[INSTRUCTION] Rewrite the paragraph below that starts "Billy and Bunny was a long-running" as a short bulleted list of its main facts, taken from the list of British comic strips.

[TEXT EXCERPT]
·····
The following is a list of British Comic Strips. A comic strip is a sequence of drawings arranged in interrelated panels to display brief humor or form a narrative, often serialized, with text in balloons and captions.

The coloured backgrounds denote the publisher:
 – indicates D. C. Thomson.
 – indicates AP, Fleetway and IPC Comics.
 – indicates Viz.
 – indicates a strip published in a newspaper.

Lesser known British comic strips

 Belinda was modelled after the American Strip Little Orphan Annie was published in the Daily Mirror. It was drawn by Steve Dowling and Tony Royle during the 1930s & 1940s.
 Billy and Bunny was a long-running comic strip featured in a Scottish Newspaper. They were drawn by James Crighton better known for drawing Korky the Cat for The Dandy comic. Billy was a young boy and Bunny was an anthropomorphised rabbit. Their stories were set in a fantasy fairytale world where they often got up to mischief. There were several annuals from 1922 to 1941 and in 1948 & 1949. Even on the last 1949 Annual, they were still wearing their early 1920s trademark spats and gaiters, a popular male fashion item from decades before. These annuals were all published by John Leng & Co, London
 Boy meets Girl was started in the Sunday Dispatch in 1940. It was drawn by Rouson and featured amusing ways of boy meeting girl
 Carol Day was a strip created by painter David Wright, and continued after his death by Kenneth Inns. It was published initially in 1956 in the Daily Mail, but later in 1971, it was in the Sunday Express. Carol was an ex-fashion model and was drawn as being very elegant.
 Come on Steve Published initially in the Sunday Express in 1936 and transferred to the Sunday Dispatch in 1941. It was drawn by Roland Davies. The character "Steve" was a cart horse name after the British jockey Steve Donoghue. The expression "Come on Steve" was a cheer used by racing fans to encourage Donoghue.
 Dot and Carrie was introduced as a three-month trial in the London Evening Standard at the end of 1922. It transferred to the London Evening News on 18 October 1960, finally ceasing on 23 May 1964. its author was J F Horrabin. Dot and Carrie were secretaries in an office under a Mr Spillikin.
·····
[PROVIDED MATERIAL]
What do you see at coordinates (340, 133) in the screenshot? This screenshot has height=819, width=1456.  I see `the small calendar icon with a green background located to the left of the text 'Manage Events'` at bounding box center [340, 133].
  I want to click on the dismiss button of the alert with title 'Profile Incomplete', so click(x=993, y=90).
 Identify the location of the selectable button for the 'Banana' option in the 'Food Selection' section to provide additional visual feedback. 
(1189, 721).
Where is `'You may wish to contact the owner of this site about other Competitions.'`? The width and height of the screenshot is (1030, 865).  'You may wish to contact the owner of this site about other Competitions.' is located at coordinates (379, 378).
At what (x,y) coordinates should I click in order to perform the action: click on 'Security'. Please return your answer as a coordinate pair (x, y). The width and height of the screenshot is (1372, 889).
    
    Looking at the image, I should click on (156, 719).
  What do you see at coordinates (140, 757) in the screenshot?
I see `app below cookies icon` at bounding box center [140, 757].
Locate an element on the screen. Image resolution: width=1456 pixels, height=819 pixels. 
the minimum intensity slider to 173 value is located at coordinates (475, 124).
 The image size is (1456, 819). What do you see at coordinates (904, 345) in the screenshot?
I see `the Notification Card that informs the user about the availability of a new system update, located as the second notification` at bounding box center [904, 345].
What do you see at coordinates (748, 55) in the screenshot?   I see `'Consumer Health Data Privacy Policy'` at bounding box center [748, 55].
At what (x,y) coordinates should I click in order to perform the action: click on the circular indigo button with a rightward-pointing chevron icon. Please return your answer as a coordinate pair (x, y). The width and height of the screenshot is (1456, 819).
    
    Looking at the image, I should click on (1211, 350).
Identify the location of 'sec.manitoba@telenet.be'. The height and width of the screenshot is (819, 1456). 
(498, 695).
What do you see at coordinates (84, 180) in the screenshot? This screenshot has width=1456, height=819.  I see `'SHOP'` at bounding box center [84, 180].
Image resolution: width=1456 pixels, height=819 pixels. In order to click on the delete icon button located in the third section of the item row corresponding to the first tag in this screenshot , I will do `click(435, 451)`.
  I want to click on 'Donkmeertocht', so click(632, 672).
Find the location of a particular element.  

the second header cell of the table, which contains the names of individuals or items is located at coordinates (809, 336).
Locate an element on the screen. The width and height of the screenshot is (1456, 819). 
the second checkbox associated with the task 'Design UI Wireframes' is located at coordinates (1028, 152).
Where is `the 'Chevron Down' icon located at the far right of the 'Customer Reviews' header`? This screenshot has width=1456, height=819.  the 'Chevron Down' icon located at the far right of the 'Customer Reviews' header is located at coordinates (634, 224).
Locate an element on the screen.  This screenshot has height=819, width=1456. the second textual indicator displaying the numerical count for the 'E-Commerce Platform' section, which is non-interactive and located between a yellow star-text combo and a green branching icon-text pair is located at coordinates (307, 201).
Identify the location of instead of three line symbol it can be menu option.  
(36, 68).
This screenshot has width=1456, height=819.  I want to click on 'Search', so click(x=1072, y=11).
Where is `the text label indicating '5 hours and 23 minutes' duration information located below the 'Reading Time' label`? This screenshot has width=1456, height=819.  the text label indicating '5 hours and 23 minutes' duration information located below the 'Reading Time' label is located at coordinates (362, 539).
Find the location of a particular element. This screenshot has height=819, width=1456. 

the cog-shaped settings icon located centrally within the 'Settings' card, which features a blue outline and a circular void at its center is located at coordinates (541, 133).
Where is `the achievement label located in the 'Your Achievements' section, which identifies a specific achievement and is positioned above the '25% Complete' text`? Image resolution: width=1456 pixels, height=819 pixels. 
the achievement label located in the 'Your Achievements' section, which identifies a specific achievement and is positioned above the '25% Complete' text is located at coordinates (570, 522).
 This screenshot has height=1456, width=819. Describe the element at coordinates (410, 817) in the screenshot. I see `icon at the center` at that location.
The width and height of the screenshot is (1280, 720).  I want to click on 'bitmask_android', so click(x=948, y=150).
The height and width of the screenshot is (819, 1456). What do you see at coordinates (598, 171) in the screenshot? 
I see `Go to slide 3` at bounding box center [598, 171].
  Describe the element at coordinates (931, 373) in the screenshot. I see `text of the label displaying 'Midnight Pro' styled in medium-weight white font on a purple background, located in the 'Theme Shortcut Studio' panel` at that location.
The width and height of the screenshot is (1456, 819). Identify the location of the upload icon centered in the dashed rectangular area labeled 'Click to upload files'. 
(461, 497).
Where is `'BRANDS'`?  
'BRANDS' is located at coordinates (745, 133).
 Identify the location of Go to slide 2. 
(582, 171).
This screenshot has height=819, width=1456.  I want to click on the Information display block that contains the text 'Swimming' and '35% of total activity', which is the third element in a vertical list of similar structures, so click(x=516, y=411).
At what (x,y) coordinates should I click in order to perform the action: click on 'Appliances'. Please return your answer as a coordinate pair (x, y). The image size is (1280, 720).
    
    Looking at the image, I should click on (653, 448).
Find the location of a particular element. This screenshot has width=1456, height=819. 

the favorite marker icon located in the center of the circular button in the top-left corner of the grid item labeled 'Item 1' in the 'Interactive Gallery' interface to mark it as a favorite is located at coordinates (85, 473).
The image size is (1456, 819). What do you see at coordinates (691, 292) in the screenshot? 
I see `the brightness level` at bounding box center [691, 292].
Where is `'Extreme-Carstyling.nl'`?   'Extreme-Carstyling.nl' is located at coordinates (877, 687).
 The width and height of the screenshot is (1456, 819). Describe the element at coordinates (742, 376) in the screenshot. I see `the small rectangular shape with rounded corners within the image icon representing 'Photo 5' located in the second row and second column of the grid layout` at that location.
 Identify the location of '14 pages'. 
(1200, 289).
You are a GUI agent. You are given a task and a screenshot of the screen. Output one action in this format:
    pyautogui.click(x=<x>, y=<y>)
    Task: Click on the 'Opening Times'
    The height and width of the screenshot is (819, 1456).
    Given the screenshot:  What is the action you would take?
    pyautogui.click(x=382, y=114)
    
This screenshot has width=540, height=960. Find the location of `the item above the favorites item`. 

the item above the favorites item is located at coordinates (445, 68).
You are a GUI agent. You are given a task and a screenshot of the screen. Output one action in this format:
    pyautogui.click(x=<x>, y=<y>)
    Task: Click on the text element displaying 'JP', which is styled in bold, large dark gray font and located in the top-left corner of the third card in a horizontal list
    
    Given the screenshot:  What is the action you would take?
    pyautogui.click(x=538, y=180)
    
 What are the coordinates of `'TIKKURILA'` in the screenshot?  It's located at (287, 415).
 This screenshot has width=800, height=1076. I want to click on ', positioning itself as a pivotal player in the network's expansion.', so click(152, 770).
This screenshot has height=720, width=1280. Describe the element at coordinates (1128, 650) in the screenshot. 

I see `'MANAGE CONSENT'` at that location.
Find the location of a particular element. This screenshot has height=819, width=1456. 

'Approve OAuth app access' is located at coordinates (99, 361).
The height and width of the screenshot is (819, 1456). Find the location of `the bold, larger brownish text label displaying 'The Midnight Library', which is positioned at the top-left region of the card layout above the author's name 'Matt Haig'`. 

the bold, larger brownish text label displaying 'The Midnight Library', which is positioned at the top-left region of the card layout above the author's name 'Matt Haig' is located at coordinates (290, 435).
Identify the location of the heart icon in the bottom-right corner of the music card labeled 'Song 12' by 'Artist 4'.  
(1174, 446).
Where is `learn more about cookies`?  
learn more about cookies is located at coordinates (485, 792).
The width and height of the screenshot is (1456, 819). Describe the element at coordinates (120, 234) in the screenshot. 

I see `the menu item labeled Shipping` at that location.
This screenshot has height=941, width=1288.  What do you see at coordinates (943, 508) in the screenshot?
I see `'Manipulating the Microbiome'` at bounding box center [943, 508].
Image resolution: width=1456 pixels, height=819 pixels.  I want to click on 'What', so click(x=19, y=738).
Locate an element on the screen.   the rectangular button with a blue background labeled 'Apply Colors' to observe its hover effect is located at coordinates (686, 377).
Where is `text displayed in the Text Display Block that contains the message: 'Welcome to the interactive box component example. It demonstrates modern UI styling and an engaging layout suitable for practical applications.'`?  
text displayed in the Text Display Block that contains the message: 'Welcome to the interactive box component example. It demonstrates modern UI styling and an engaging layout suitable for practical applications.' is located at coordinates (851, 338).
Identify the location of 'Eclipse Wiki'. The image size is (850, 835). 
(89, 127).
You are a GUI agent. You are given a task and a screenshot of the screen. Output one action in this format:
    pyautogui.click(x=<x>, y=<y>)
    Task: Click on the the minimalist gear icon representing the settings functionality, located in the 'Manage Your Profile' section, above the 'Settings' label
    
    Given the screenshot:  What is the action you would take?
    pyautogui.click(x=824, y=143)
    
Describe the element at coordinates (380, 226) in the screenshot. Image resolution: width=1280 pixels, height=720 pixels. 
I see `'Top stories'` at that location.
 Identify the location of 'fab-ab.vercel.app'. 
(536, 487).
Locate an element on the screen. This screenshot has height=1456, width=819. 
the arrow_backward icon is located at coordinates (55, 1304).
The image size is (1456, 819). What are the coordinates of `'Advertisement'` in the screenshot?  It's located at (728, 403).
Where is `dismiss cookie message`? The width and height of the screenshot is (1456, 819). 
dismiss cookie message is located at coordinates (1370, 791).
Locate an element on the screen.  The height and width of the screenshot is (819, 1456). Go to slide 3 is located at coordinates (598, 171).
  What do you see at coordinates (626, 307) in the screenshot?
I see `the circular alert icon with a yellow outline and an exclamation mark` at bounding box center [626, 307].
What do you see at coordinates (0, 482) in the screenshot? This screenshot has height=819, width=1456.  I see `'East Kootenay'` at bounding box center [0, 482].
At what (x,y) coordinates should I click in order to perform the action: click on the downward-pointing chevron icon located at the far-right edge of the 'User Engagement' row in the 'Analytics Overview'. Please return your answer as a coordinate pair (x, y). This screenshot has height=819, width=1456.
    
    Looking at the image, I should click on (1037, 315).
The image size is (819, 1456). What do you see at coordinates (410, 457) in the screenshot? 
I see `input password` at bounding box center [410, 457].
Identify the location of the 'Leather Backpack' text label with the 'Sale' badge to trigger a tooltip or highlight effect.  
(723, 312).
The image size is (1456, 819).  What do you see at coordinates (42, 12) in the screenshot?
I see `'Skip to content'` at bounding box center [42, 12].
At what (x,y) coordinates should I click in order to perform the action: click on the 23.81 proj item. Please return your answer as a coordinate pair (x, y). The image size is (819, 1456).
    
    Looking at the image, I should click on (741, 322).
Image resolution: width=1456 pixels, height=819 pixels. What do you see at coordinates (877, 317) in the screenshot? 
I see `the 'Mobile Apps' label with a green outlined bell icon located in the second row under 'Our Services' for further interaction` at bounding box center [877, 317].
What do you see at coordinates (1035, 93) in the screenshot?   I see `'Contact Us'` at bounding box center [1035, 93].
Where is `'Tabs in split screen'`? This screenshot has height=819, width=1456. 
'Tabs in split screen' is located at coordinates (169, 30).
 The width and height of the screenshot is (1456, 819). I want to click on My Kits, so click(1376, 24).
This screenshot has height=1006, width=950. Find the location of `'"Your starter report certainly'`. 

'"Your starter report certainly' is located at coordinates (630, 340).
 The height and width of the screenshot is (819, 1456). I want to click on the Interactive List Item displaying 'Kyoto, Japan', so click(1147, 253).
·····
[RESULT FOR THIS TASK]
- Long-running comic strip in a Scottish newspaper
- Drawn by James Crighton, better known for Korky the Cat in The Dandy
- Billy was a young boy and Bunny a rabbit with human traits
- Set in a fantasy fairytale world where the pair often got into mischief
- Annuals appeared from 1922 to 1941 and in 1948 and 1949, all published by John Leng & Co, London
- Even in the last annual, in 1949, they still wore their early-1920s spats and gaiters